In contrast, the Government Accountability Office found that review times and the times to final decision for PMA and 510(k) submissions have increased over recent years.
“Questions have been raised as to whether FDA is sufficiently meeting the performance goals and whether devices are reaching the market in a timely manner,” the GAO wrote.
The 510(k) process is used to review devices deemed substantially equivalent to another device already on the market; the PMA process is the more stringent of the two review pathways and is used to review high-risk devices.
Nearly 90% of the device submissions received by the FDA from fiscal 2008 to 2010 were 510(k) submissions, according to the report.
Review times for the 510(k) submissions decreased from fiscal 2003 to fiscal 2010 although times to final decision increased during the same period.

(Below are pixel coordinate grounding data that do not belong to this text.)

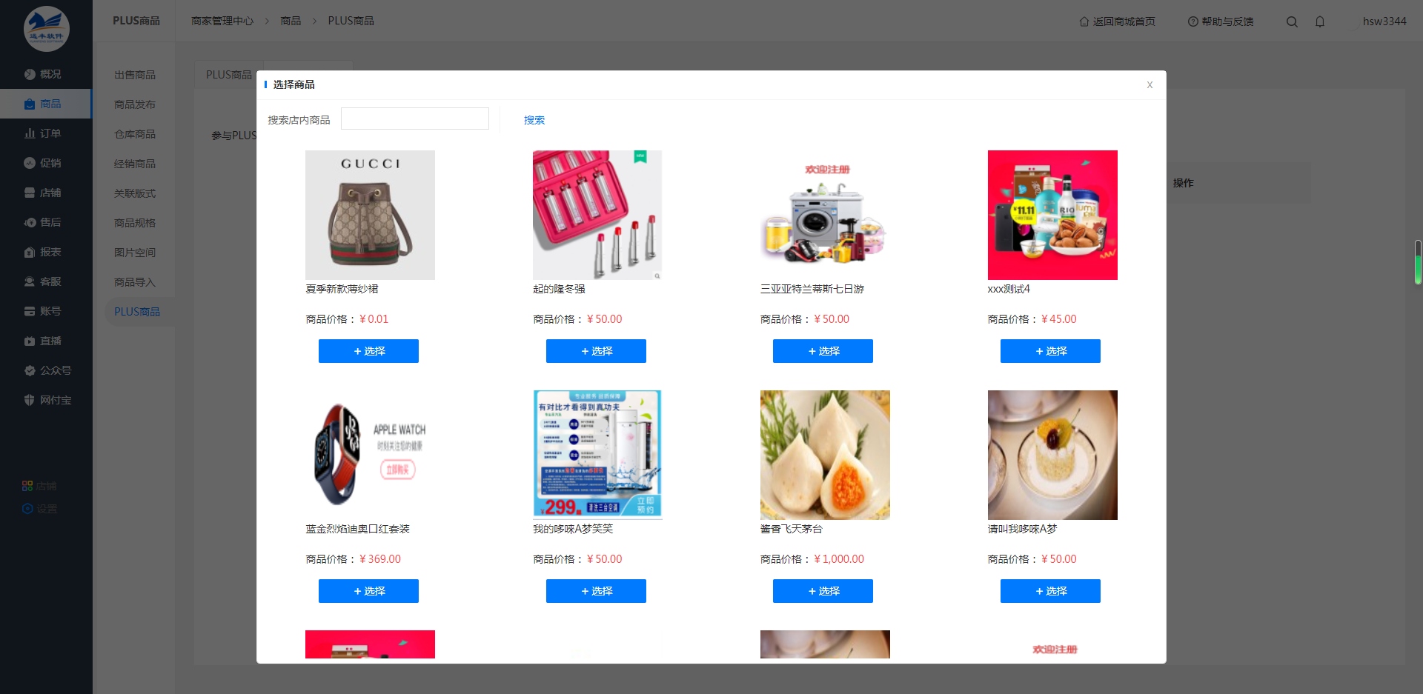Open 商品发布 in the submenu
This screenshot has width=1423, height=694.
coord(135,104)
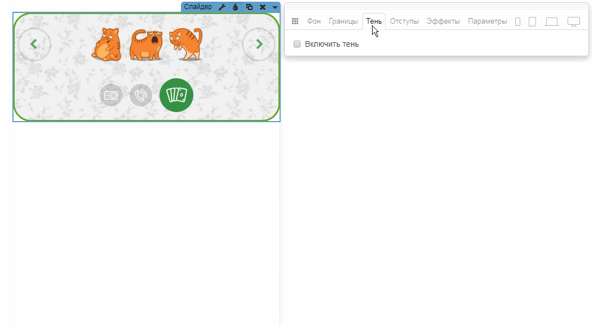Delete the slider block with the X icon
The height and width of the screenshot is (326, 611).
(263, 7)
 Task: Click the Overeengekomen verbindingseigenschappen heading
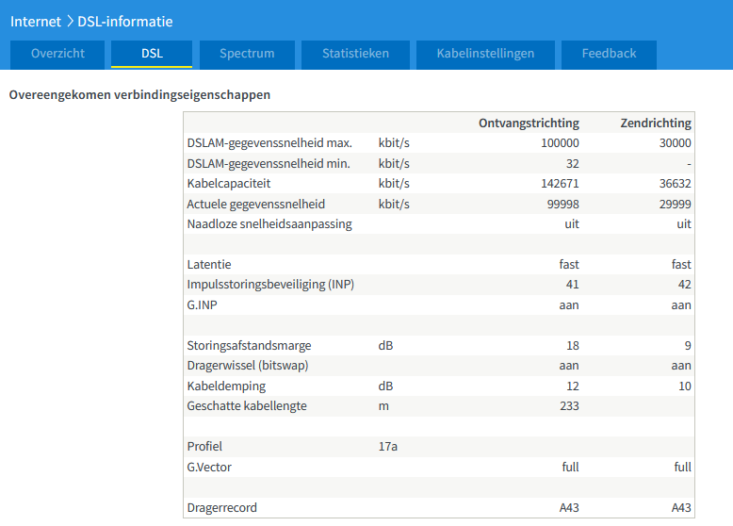point(139,95)
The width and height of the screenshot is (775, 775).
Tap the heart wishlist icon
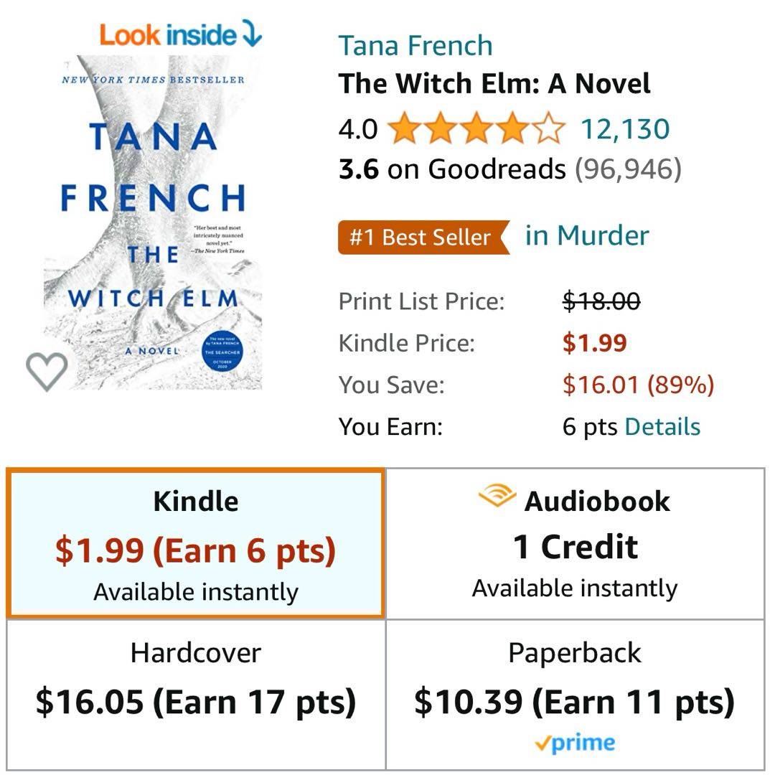[47, 372]
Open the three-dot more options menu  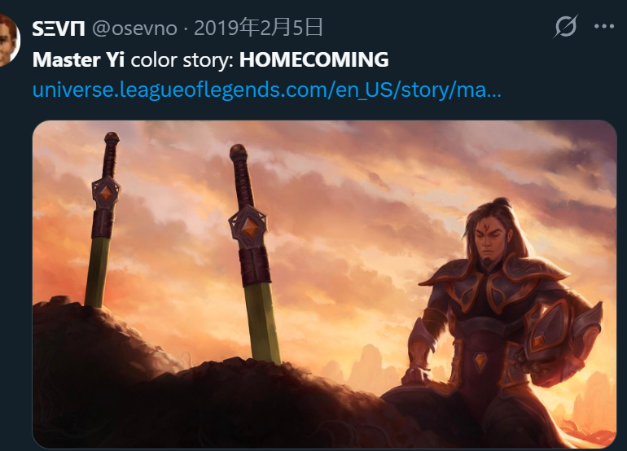[x=604, y=26]
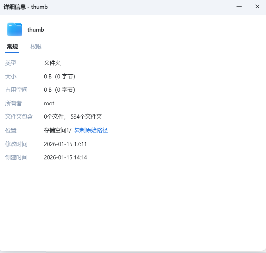Image resolution: width=266 pixels, height=253 pixels.
Task: Click the minimize icon in title bar
Action: (x=239, y=6)
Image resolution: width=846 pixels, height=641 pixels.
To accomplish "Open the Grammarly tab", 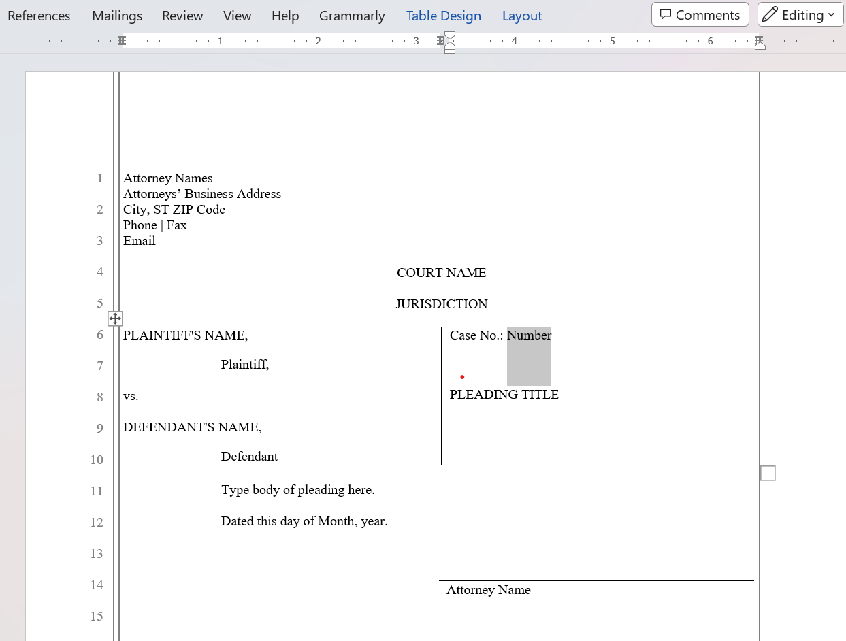I will (352, 16).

During the same seven-year period, review times and times to final decision for PMA submissions rose.
Review times are defined as the time the FDA spends reviewing submissions and do not include time spent by the agency waiting for manufacturers to submit additional information. Time to final decision is defined as the total time from the submission date to the date of the FDA's final decision.
“While FDA has met most of the goals for the time frames within which the agency was to review and take action on 510(k) and PMA device submissions, the time that elapses before a final decision has been increasing,” the GAO said. “This is particularly true for 510(k) submissions, which comprise the bulk of FDA device reviews.”
The report was released as Congress seeks to reauthorize the medical device user-fee program, which expires Sept. 30.
Earlier today, the Senate Committee on Health, Education, Labor, & Pensions held a
hearing about the reauthorization of the
device and prescription drug user-fee programs, as well as the introduction of user-fee programs for biosimilars and generic drugs.
The FDA agrees to performance goals as part of the user-fee program.